This is a very complex question. You start by positing an "ideal Buddhist", which cannot really exist by virtue of all Buddhists generally being human, thus flawed.
You are asking about how a Buddhist goes about reducing suffering in others - or put the other way, acting on the kindness and compassion that they practice will, hopefully, bring into being.
There are different "venues" in which this might take place. The majority of Buddhists, I would say, are ordinary people, not entrepreneurs. Thus, their kindness and compassion will flow to those they have immediate contact with. They may decide to help run a small meditation class, or may just resolve to be kinder to their kids. In the end, if as a result of their practice there is more kindness in the world, then this is a good thing.
Some people have a more entrepreneurial spirit, or perhaps have skills that might let them create organisations that improve the lives of a larger number of people. There are a number of Buddhist run charities, such as The Karuna Trust or Rokpa, charities set up by Buddhists to try and solve some of the world's problems. There are many more than these two examples.
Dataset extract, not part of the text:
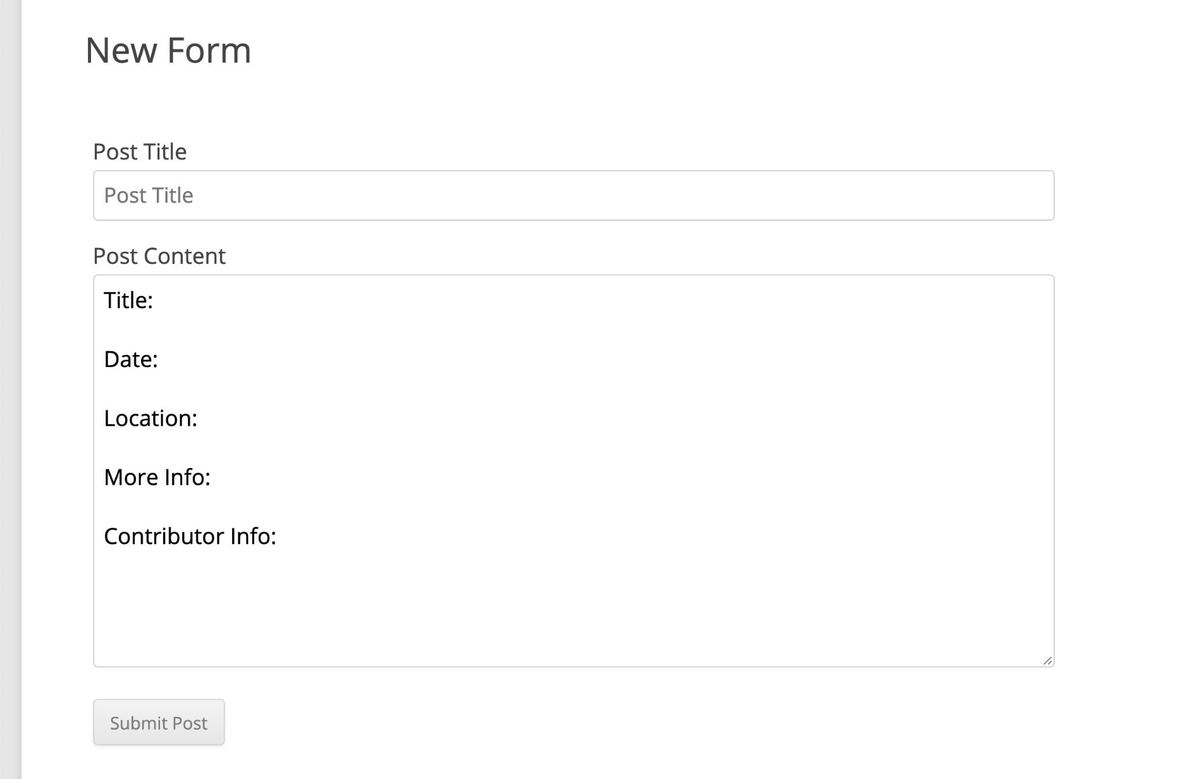Place cursor after the Title: line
In ancient times, an example to note is King Ashoka who, after realising the folly of his ways, used his influence to improve the lives of others.
But it is important not to discount the simple kindness of listening to a colleague who is struggling, or sharing with those interested some of the lessons learned through one's own practice. These also change the world.
As Buddhists, we must all seek to find the most effective means to act out that desire to make the world a better place, and the choices we make will each be very individual to our sensibilities, talents and circumstances.